Occore una precisazione: benché la banca non debba avvisare il ricorrente per evitargli conseguenze, la legge pone un obbligo simile al portatore del titolo: "Il portatore deve dare avviso al proprio girante ed al traente del mancato pagamento entro i quattro giorni feriali successivi al giorno del protesto o della dichiarazione equivalente [...]" (Art. 48, 1736/1933).

Denunciare lo smarrimento per non pagare l'assegno - Nei casi più gravi l'emissione dell'assegno può degenerare fino a configurare un reato. Secondo il Giudice per le Indagini preliminari di La Spezia, "integrano il delitto di calunnia sia la falsa denuncia di smarrimento di un assegno bancario in precedenza già negoziato, proposta per impedire la riscossione dello stesso o il protesto per difetto di provvista, sia la falsa denuncia di smarrimento di assegni bancari, presentata da un soggetto dopo averli consegnati ad altra persona in pagamento di un'obbligazione, denuncia che preceda la negoziazione dei titoli." (Ufficio GIP La Spezia, 23/05/2014, n. 176).

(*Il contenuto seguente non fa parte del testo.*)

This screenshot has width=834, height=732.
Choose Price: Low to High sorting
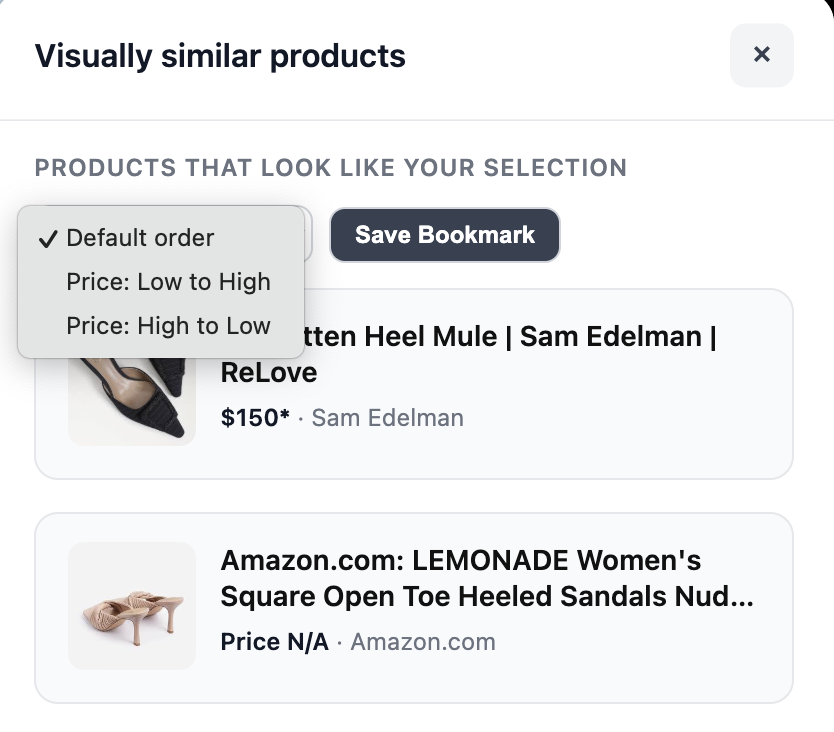tap(168, 282)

Solo l'illegittimità del protesto non basta per il risarcimento - In tema di risarcimento del danno da protesto di assegno bancario, la semplice illegittimità del protesto, pur costituendo un indizio in ordine all'esistenza di un danno alla reputazione, non è di per sè sufficiente al risarcimento, essendo necessarie la gravità della lesione e la non futilità del danno, da provarsi anche mediante presunzioni semplici, oltre alla mancanza di un'efficace rettifica, fermo restando l'onere del danneggiato di allegare gli elementi di fatto dai quali possa desumersi l'esistenza e l'entità del pregiudizio, come la lesione di un diritto della persona, sotto il profilo dell'onore e della reputazione, o la lesione della vita di relazione o della salute. (In applicazione del suddetto principio, la S.C. ha confermato la sentenza di merito che aveva ritenuto il danno non provato, attesa la pubblicazione sul bollettino con la causale "firma contestata" e l'annotazione che la firma fosse risultata "apocrifa"). (Cassazione civile, sez. I, 11/10/2013,  n. 23194).

Note e Riferimenti bibliografici

(1) Art. 55, R.D. 1736/1933 e art. 3, comma 2, della L. 386/90
(2) Quaderni di Ricerca Giuridica, n. 59, di Marco Mancini, Vincenza Profeta e Nicola De Giorgi, Banca d'Italia, 2007.